[Dataset entries — start]
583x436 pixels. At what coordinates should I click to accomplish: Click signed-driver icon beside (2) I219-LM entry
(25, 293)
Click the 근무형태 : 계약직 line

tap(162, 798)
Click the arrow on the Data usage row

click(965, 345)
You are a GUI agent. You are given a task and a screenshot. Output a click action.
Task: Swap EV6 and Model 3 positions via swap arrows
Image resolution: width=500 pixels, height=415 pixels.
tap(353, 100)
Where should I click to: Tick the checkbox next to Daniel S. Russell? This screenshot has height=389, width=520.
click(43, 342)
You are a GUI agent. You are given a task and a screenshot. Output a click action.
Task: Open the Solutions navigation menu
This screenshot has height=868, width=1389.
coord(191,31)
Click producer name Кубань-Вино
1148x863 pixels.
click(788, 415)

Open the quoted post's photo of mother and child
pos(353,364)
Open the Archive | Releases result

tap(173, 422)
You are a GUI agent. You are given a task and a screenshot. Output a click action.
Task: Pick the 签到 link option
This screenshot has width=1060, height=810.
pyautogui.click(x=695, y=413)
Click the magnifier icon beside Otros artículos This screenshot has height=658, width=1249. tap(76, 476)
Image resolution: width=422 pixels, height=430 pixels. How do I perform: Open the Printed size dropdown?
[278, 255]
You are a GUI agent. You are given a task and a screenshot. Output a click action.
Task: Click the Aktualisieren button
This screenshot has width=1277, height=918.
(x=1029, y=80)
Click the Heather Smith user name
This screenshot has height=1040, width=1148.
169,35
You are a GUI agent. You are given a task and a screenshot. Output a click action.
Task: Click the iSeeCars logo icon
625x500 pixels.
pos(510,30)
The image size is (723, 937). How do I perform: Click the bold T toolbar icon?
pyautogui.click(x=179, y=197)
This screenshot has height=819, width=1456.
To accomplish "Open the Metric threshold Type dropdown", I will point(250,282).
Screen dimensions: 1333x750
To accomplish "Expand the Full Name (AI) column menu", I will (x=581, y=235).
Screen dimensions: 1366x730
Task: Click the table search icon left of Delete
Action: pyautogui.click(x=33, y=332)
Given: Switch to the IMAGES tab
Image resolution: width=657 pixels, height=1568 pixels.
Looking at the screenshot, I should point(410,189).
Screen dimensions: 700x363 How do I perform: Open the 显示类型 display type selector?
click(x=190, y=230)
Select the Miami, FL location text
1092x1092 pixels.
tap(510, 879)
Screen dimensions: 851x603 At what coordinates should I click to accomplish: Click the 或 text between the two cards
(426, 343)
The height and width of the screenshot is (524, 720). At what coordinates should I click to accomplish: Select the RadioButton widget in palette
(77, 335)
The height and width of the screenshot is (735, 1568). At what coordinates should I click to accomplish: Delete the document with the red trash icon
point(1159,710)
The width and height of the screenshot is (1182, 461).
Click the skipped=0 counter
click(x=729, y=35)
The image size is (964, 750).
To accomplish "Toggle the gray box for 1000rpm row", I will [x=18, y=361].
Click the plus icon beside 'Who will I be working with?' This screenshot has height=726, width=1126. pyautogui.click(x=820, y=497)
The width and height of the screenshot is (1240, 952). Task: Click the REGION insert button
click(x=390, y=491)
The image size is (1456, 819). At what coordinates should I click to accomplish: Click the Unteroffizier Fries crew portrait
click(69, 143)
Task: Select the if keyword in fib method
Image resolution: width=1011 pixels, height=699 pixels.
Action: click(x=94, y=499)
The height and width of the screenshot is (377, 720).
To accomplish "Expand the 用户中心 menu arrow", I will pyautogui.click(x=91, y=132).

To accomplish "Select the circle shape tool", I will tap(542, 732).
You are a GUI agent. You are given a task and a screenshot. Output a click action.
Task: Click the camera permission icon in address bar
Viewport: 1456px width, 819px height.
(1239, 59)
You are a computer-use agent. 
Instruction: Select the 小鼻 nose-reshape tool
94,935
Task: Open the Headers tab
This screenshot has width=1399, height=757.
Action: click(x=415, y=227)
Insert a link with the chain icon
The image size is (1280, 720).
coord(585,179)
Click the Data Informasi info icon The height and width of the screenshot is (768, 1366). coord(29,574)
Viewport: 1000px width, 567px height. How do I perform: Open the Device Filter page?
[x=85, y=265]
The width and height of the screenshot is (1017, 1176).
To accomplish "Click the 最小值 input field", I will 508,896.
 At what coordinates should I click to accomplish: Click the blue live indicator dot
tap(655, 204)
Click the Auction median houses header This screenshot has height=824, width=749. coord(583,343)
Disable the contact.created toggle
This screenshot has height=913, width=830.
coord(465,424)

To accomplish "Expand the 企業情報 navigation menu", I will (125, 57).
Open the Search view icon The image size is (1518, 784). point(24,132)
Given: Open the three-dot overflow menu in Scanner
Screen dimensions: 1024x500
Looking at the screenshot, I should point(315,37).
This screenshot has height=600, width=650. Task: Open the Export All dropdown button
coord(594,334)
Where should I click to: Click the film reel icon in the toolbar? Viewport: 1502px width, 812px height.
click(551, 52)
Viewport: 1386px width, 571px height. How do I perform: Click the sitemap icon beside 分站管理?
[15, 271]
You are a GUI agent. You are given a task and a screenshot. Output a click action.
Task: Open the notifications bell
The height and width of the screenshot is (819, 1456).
[Dataset entries — finish]
Exercise description –
What is needed is the number of lines in these entries that include the word "navigation"; please give it alone.

Expected answer –
2